**Set exercise:**
Reproduce verbatim the entries from the line containing "Shipping and Policies (55, 313)" through the line containing "[Search] (298, 342)", including both of those lines.

--- START Working data ---

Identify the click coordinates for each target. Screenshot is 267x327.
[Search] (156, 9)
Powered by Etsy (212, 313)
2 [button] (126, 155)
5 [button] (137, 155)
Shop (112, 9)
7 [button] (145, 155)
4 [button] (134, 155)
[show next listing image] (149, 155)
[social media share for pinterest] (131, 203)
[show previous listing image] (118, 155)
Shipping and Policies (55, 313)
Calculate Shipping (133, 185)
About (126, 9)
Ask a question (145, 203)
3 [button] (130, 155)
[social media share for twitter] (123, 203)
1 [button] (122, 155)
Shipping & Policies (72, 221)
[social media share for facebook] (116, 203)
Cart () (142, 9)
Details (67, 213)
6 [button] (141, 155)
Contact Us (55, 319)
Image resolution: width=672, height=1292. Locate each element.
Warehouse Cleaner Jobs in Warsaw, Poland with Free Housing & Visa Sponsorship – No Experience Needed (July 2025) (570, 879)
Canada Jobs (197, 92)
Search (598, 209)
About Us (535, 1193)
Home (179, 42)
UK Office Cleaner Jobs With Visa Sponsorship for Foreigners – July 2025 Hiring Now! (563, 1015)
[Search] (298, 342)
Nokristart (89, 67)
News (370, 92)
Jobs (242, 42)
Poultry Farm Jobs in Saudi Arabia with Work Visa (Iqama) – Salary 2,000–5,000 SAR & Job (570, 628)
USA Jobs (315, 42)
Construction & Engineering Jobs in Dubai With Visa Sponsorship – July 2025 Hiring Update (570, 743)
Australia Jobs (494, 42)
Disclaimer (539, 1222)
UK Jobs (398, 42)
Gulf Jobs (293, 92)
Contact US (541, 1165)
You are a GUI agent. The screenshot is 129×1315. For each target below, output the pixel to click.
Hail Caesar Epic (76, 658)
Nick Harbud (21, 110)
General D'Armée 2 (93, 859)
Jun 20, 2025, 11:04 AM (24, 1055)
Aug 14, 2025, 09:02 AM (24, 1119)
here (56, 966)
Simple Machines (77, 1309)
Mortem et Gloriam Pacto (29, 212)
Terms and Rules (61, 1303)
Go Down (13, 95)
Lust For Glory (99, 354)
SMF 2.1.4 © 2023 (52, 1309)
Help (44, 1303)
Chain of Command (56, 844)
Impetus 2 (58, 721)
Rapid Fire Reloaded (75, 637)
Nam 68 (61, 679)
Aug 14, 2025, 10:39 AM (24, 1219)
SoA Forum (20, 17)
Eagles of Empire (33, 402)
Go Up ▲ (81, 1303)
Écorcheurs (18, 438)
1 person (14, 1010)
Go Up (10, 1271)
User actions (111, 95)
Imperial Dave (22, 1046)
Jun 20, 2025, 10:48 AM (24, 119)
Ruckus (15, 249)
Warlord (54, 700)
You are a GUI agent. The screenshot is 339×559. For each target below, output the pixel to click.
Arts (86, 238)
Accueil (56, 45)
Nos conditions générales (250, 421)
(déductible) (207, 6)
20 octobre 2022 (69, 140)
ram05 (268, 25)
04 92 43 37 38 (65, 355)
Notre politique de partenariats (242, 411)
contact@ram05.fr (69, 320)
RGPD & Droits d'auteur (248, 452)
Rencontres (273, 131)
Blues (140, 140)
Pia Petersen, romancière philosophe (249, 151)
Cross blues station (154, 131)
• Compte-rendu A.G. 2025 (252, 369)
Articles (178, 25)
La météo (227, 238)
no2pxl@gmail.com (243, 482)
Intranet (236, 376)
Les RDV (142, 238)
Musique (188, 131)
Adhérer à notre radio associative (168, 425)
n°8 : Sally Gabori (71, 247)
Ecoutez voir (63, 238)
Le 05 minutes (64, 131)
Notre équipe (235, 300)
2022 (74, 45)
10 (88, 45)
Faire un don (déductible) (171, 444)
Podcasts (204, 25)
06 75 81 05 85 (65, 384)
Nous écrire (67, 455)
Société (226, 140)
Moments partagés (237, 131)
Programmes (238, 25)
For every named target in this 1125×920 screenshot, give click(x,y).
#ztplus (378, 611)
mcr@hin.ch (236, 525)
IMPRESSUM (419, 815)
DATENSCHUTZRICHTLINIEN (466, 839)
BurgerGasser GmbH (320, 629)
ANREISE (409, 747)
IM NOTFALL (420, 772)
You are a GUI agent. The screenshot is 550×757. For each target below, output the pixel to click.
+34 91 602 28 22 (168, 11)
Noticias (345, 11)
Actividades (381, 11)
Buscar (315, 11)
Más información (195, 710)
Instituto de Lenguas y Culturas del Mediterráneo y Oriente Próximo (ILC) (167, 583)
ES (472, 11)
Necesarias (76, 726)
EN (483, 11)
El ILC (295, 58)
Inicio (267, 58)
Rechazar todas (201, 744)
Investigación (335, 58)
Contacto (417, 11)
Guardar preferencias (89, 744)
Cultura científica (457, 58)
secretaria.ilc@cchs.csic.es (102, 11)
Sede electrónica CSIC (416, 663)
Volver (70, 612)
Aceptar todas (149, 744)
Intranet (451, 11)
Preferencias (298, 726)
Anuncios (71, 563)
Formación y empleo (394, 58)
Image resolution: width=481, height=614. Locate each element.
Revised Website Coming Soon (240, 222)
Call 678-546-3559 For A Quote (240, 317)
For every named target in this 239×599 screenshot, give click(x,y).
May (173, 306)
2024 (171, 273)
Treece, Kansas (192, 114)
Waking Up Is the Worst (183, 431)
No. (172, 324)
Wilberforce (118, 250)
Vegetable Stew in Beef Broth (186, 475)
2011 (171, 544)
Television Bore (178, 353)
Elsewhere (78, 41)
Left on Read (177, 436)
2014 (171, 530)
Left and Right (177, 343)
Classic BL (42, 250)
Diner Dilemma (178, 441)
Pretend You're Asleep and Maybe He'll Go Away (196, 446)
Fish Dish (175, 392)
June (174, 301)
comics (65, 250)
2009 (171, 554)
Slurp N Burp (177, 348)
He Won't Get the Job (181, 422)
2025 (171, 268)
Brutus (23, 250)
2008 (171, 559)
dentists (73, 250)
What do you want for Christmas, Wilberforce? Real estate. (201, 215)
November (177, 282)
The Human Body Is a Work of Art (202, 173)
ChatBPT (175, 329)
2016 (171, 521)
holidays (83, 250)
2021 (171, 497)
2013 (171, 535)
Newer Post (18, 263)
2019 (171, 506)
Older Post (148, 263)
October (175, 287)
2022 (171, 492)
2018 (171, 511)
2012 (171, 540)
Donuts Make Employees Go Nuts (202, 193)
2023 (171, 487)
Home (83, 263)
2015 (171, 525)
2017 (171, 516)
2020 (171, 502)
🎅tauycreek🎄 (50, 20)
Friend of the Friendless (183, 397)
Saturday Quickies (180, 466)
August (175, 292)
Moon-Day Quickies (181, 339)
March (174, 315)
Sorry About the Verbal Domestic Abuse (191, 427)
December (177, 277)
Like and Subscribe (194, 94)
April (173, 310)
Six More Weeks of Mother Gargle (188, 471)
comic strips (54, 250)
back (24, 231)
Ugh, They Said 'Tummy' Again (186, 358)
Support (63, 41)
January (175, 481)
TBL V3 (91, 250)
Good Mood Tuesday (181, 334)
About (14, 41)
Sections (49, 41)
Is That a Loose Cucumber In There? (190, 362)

--- END Working data ---

**Answer to the problem:**
Shipping and Policies (55, 313)
Calculate Shipping (133, 185)
About (126, 9)
Ask a question (145, 203)
3 [button] (130, 155)
[social media share for twitter] (123, 203)
1 [button] (122, 155)
Shipping & Policies (72, 221)
[social media share for facebook] (116, 203)
Cart () (142, 9)
Details (67, 213)
6 [button] (141, 155)
Contact Us (55, 319)
Image resolution: width=672, height=1292. Locate each element.
Warehouse Cleaner Jobs in Warsaw, Poland with Free Housing & Visa Sponsorship – No Experience Needed (July 2025) (570, 879)
Canada Jobs (197, 92)
Search (598, 209)
About Us (535, 1193)
Home (179, 42)
UK Office Cleaner Jobs With Visa Sponsorship for Foreigners – July 2025 Hiring Now! (563, 1015)
[Search] (298, 342)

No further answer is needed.